By JEFF BAENEN
and RICK CALLAHAN
Associated Press
MINNEAPOLIS (AP) — Minnesotans slogged through a mid-April storm Sunday that dumped 2 feet (half a meter) of snow on parts of the Upper Midwest, coated roads with ice and battered areas farther south with powerful winds and tornadoes before plowing toward the Northeast and Mid-Atlantic U.S. The storm system prompted Enbridge Energy to temporarily shutter twin oil and gas pipelines in Michigan that may have been recently damaged by a ship anchor strike. The Line 5 pipelines were temporarily shuttered Sunday afternoon due to a power outage at Enbridge’s terminal in Superior, Wisconsin, Enbridge spokesman Ryan Duffy told The Detroit News .
Enbridge decided to shut down the twin pipelines until weather conditions improve in the Straits of Mackinac, which links Lake Huron and Lake Michigan, Duffy said. At least three deaths were blamed on the storm system, which stretched from the Gulf Coast to the Great
Lakes. Storms also knocked down trees, caused airport delays and dropped hail on the Carolinas. At Minneapolis-St. Paul International Airport, where more than 13 inches (33 centimeters) of snow had fallen, 230 flights were canceled Sunday. Two runways were open, but winds were still strong and planes were being de-iced, spokesman Patrick Hogan said. On Saturday, the storm caused the cancellation of nearly 470 flights at the airport.
The wintry grip on the Twin Cities continued to keep the boys of summer off the diamond, forcing the postponement of the third straight Twins-White Sox game. The Yankees and Tigers were rained out Saturday in Detroit and had planned to play a double-header on Sunday, but the first game of Sunday’s twin bill was also postponed, leaving just the night game. The prolonged wintry weather is “starting to beat everybody down,” said Erik Ordal, who lives in downtown Minneapolis and was taking his 3-month-old golden retriever puppy, Dakota, out for a walk in the snow. Ordal, who grew up in South Dakota, said he is used to the cold, snowy weather “but I’m certainly ready for some warmth.”

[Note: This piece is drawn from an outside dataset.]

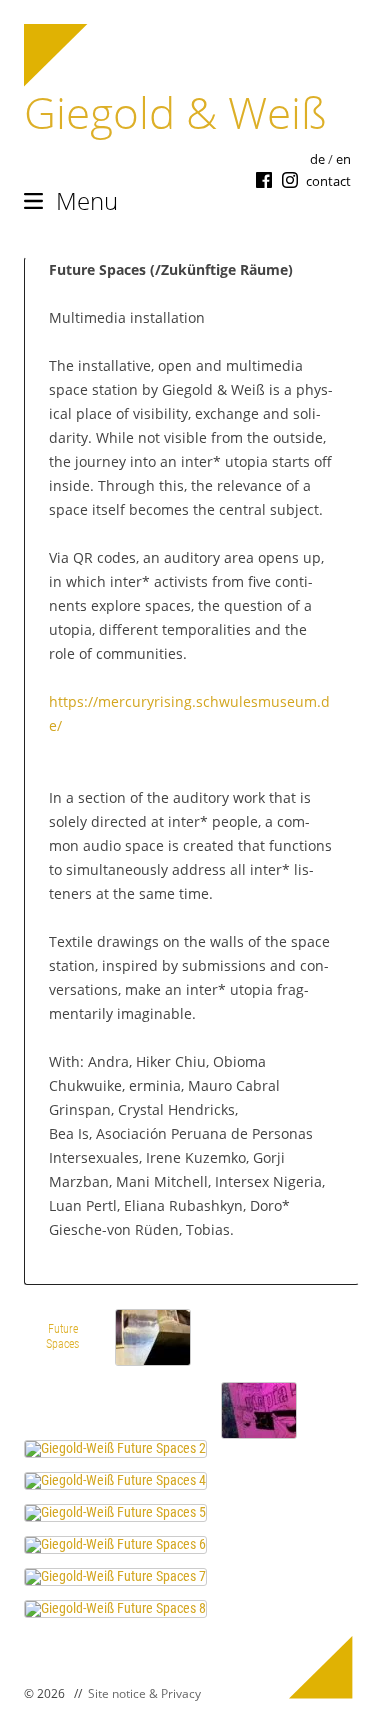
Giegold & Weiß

Two northeastern Wisconsin communities, Tigerton and Big Falls, received more than 2 feet (60 centimeters) of snow over the weekend, the National Weather Service in Green Bay reported. Parts of the state that were already blanketed were getting a second helping of snow on Sunday. The heavy snow caused part of a hotel roof to collapse over a pool at a hotel in Ashwaubenon, which is next to Green Bay, but no one was in the pool area at the time, and no one was hurt. The storm finally let up in South Dakota, allowing the airport in the state’s largest city, Sioux Falls, to reopen for the first time since Thursday. Interstates 90 and 29 in parts of eastern South Dakota also reopened, and no-travel advisories were lifted across the state border in southwestern Minnesota.
In Michigan, freezing rain that began falling overnight had left roads treacherous and cut power to hundreds of thousands of homes and businesses by midday Sunday even as heavy snow was forecast to dump a foot or more of snow on parts of the state’s Upper Peninsula by early Monday. The airport in Charlotte, North Carolina, tweeted Sunday that severe weather had caused a ground stop and forced air traffic controllers to leave their tower. Meanwhile, television stations in Charlotte were posting images of large hail. There have been three deaths blamed on the storm system. A sleeping 2-year-old girl in Louisiana was killed when a tree fell on her family’s recreational vehicle early Saturday. A Wisconsin woman was killed
when she lost control of her minivan on slick roads and veered into an oncoming SUV.
And an Idaho truck driver was killed when his semitrailer struck a semi in western Nebraska that had been stranded on a highway by the bad weather. In Arkansas, a tornado ripped through the tiny Ozark Mountain town of Mountainburg on Friday, injuring at least four people. In Texas, hail the size of hen eggs fell south of Dallas, according to meteorologist
Patricia Sanchez. And another round of snow is possible midweek in the Upper Midwest, said meteorologist Eric Ahasic at the National Weather Service in Chanhassen, Minnesota. “It’s not going to be as much snow as this one, thankfully,” Ahasic said.